## Directions
Write each line again exactly as it is, from the opening line of the records below through the one containing "Given: Click the IP blocks warning icon", and add nothing.

## Raw data

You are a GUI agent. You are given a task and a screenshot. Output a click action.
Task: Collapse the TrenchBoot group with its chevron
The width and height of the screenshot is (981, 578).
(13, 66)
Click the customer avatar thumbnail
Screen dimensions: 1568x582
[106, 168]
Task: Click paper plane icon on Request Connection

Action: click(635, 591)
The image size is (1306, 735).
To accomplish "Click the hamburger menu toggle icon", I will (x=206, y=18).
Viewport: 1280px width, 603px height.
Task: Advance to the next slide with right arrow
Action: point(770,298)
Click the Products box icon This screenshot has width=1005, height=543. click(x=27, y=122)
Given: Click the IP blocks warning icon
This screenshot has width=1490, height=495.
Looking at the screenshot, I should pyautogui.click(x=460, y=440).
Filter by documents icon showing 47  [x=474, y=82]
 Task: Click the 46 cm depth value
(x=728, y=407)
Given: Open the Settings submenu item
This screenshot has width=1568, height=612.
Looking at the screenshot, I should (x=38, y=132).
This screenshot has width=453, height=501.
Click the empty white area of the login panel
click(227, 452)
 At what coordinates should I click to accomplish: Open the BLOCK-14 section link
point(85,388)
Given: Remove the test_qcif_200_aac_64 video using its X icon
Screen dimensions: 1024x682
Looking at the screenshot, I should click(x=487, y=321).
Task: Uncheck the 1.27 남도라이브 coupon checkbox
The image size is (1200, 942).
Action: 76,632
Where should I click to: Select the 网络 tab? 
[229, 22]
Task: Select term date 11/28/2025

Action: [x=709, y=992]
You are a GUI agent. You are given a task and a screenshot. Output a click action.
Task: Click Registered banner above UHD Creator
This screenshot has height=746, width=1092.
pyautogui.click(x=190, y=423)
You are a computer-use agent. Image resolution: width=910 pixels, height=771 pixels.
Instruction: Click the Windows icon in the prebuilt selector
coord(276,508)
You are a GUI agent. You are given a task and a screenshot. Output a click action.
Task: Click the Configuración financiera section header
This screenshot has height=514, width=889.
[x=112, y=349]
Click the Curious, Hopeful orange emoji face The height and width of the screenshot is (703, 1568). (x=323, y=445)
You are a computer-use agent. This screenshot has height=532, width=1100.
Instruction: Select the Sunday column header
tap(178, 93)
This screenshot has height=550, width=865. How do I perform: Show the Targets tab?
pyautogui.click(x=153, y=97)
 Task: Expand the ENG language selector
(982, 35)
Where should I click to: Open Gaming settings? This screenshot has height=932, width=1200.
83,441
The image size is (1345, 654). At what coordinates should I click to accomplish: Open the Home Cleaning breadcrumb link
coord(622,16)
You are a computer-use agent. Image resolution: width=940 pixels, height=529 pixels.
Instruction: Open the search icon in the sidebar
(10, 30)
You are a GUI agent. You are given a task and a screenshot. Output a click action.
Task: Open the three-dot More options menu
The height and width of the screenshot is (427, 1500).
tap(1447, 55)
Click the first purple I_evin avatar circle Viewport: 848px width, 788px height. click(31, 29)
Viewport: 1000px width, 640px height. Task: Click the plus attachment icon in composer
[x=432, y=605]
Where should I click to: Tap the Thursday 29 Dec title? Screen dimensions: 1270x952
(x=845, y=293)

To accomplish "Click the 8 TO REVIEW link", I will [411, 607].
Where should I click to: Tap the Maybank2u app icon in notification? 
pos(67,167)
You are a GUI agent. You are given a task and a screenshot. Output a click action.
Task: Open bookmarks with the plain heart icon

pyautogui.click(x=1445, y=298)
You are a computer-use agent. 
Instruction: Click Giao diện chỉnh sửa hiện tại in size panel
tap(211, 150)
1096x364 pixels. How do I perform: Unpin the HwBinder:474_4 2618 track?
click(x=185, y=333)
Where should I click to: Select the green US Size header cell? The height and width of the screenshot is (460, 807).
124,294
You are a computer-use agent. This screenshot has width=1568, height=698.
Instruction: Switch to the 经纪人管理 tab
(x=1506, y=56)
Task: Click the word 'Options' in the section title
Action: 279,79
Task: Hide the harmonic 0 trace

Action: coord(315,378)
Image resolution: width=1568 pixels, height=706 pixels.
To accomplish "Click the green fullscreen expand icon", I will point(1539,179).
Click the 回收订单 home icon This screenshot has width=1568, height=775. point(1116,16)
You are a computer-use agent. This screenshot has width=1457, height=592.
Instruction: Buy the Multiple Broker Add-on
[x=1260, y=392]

## Result for this exercise
You are a GUI agent. You are given a task and a screenshot. Output a click action.
Task: Collapse the TrenchBoot group with its chevron
The width and height of the screenshot is (981, 578).
(13, 66)
Click the customer avatar thumbnail
Screen dimensions: 1568x582
[106, 168]
Task: Click paper plane icon on Request Connection

Action: click(635, 591)
The image size is (1306, 735).
To accomplish "Click the hamburger menu toggle icon", I will (x=206, y=18).
Viewport: 1280px width, 603px height.
Task: Advance to the next slide with right arrow
Action: point(770,298)
Click the Products box icon This screenshot has width=1005, height=543. click(x=27, y=122)
Given: Click the IP blocks warning icon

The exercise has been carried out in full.